Budgeting, banking, credit, savings, investing and debt are a few pillars that help in supporting the financial decisions of your life. However, you do need to learn some of the basics of finances and have the skills that will help you become more financially secure. Financial literacy is important in order to improve your life. By the term, financial literacy we mean the use of financial skills that can help you understand and manage your finances better. If you are more financially literate, then you spend less and have an emergency fund with a retirement account. Financial literacy is the practical application of everyday life like budgeting, banking, handling credit and debit and investing.
Financial literacy and its importance
The ability to understand and utilize financial skills like budgeting, personal financial management and investing is financial literacy. It means comprehending a few financial concepts and principles like compound interest, time value of money, financial planning and managing debt. Financial literacy can help you make the right decisions for your finances and become self-sufficient to achieve stability. With financial literacy, you can track spending, create a budget, plan for retirement and pay off debt.
With financial literacy, you learn how to achieve your financial goals and how money works. You become more aware of discriminatory and unethical financial practices and can manage any kind of monetary challenges life throws at you.
As per the Financial Industry Regulatory Authority (FINRA), Americans who have a higher level of financial literacy spend less can create a 3-month emergency fund, have a retirement account and are more likely to make ends meet.
Earlier workers used to depend on pension plans to fund retirement, but now as few workers get pensions, employees need to educate themselves and choose financial literacy to make smart investment choices. Adding to all these, the increased life spans that lead to long retirements don’t support basic survival. With complicated health and insurance schemes, savings can get more complex down the line.
Financial literacy is more important than ever to make informed and thoughtful decisions. You also avoid unnecessary debt and help family members in complex situations by having adequate income for their retirement years.
How to create your budget?
You can create your budget to control your savings, spending and investing. You can improve your financial health by checking where the money is going and tracking expenses against income. A proper budget template can help people reach their goals and manage money by saving for retirement and other emergencies as per the 50/20/30 budget rule. This budget rule signifies that you spend 50% on your needs, 20% on what you save and 30% spend on wants.
Budgeting starts tracking how much money you spend and receive every month. You can track that on a budgeting app, excel sheet or paper. However, when you decide to track there are a few things that you should make a note of:
Income: The money that you receive every month. This includes investment income, paychecks, settlements, alimony and money that one makes from side jobs and additional projects like selling crafts.

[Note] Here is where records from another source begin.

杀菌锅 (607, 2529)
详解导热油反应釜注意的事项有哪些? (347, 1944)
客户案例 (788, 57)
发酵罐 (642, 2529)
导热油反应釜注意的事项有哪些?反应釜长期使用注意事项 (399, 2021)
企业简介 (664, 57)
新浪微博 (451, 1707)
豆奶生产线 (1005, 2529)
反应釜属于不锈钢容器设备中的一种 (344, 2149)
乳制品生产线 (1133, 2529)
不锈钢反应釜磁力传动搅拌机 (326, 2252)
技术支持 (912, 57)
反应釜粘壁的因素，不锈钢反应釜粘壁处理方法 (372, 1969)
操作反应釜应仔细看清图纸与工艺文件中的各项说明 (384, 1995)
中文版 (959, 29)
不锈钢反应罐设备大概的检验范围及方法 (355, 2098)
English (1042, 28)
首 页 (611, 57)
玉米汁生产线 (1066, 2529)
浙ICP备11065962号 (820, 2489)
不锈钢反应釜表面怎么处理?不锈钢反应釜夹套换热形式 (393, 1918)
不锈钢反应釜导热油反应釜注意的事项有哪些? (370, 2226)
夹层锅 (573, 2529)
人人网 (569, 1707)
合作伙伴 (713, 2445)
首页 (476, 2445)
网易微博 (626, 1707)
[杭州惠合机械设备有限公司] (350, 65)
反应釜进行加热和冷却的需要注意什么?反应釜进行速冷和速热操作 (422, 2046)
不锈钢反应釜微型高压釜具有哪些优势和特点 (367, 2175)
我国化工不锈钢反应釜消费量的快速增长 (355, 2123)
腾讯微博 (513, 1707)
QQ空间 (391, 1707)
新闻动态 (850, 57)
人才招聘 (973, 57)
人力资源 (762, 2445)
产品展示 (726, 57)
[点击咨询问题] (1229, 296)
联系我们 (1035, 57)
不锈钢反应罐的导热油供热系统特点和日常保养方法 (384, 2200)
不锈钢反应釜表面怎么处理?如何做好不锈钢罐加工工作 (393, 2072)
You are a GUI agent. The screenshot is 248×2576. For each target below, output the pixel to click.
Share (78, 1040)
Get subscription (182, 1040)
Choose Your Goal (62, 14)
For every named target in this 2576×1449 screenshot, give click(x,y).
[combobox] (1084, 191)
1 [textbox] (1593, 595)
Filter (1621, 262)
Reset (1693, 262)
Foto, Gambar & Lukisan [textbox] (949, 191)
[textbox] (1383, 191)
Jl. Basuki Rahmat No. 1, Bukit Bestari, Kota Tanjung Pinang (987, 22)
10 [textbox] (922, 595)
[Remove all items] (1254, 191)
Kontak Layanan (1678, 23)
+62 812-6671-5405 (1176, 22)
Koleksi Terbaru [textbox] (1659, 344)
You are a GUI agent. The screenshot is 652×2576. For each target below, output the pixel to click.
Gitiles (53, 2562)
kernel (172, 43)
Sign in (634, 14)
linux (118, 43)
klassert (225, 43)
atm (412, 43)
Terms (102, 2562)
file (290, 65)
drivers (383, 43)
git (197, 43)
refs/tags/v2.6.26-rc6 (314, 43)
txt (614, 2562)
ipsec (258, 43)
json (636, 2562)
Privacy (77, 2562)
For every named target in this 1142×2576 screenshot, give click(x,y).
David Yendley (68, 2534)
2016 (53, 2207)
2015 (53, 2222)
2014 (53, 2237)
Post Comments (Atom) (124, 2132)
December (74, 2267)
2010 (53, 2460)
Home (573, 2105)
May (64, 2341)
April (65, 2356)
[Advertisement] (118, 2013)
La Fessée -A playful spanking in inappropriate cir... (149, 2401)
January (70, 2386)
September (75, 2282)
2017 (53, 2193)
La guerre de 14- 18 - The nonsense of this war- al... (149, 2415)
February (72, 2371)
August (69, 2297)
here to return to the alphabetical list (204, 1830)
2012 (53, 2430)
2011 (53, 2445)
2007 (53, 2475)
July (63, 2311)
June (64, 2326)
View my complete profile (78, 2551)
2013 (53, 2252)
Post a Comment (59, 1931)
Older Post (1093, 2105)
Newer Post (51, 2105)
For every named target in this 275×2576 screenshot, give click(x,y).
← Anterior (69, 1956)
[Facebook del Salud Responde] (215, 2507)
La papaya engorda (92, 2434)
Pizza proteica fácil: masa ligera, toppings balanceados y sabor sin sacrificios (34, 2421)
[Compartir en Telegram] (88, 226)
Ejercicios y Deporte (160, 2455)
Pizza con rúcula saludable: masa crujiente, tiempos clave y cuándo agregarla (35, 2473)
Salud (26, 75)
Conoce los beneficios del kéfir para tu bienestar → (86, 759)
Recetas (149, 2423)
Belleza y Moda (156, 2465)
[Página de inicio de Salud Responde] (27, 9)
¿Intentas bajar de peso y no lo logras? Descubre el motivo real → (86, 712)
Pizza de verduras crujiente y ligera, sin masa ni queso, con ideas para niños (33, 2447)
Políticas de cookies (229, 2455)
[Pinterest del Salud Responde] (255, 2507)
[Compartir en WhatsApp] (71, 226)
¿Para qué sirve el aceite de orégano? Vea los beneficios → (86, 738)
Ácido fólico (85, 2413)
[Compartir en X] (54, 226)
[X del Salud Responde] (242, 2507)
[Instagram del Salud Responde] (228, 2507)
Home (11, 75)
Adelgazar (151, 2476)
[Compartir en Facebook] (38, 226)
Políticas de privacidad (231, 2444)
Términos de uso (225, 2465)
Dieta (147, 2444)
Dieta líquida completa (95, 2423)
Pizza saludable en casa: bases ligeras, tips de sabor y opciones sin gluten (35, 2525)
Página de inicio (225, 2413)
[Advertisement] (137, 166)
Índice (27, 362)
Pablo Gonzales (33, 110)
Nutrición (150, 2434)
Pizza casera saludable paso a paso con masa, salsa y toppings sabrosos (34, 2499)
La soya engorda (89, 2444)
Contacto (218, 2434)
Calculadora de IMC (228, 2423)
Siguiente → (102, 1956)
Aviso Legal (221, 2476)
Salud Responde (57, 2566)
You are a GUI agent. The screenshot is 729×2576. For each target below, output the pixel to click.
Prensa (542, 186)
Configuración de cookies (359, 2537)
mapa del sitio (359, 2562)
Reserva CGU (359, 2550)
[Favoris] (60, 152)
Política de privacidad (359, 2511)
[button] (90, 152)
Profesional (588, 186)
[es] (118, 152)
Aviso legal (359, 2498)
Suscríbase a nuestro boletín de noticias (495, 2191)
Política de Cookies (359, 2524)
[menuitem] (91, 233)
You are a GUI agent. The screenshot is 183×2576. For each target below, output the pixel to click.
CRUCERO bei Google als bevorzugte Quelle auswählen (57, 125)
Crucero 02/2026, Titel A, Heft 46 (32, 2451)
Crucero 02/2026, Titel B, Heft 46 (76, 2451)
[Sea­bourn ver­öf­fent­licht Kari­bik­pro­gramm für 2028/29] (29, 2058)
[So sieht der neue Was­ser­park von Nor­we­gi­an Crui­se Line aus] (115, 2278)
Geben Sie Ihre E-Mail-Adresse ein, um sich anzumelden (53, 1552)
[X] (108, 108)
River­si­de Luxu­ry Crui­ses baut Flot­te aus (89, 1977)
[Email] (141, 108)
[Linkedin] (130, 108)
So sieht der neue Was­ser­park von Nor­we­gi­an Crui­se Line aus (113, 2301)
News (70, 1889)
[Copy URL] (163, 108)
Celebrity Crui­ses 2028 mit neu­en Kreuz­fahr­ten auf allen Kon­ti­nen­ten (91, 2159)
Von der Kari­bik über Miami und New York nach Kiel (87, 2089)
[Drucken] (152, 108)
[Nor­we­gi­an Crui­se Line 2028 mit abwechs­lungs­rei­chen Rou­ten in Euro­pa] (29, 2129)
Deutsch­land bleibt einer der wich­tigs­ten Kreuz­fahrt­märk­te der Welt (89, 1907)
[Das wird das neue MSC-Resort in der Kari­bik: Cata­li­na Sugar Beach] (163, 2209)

Expenses: Your purchase list for every month. Split them into two: discretionary expenses and fixed expenses. Review the credit card and bank statements and brokerage account statements to ensure everything is captured. Fixed expenses are purchases which you must make every month. The amount doesn’t change and is essential. These include mortgage/rent payments, loan payments and additional utilities. Discretionary spending is non-essential expenses like shopping, travel, and restaurant meals. These are wants rather than needs.
Savings: You should record the amount of money you save every month – it might be cash deposited to the bank every month or monthly investment money added to your retirement account.
By subtracting the expenses from the income, you can get a clear idea of how much money you get to save every month. You then get a perfect picture of money coming in, going out and money saved. This will help you to recognize the expenses you need to cut back upon.
It is important to have some money saved as emergency funds as you can utilize this money in cases of emergencies like job loss or whatever. This money shouldn’t be used for discretionary spending. It is important to keep these savings growing and safe for tough times when income level stops or decreases.
How to start investing money?
You need to know the basics of how and where to invest the money. You need to understand the risks and potential rewards of the various kinds of investments.
Investing in stocks: Also known as shares and equity, this kind of investment signifies partial ownership of the issuing company and the stockholder is entitled to a proportion of the company’s earnings and assets.
By owning stocks, you receive dividends, have the right to vote in shareholder meetings and even sell your shares to someone else. The cost of a stock starts to fluctuate and depends on various factors like the domestic economy, the company’s performance, the day’s news, the global economy, and more. Stocks can fall or rise in value and also become worthless, which makes them volatile.
ETFs: Exchange-traded funds are a collection of securities like stocks. ETFs use various strategies and can be invested across any number of sectors. When you buy an ETF, you get to buy a slice of the pie with silver of the securities within. This helps you purchase a variety of stocks with the convenience and ease of only a single purchase and that is the ETF.
Investing in an ETF is less risky than stocks as they have many securities inside and if some fall in value, others rise in value.
Mutual Fund: Investment with a portfolio of bonds, stocks and other securities is what mutual fund stands for. They provide small and individual investors access to professionally managed portfolios that are diversified and come at a low price.
There are several kinds of mutual funds with different types of securities in which people invest have investment objectives and there are specific returns that they seek. Many employer-sponsored retirement plans offer investment in mutual funds.
However, mutual funds do charge annual fees which are expense ratios and in many cases commissions.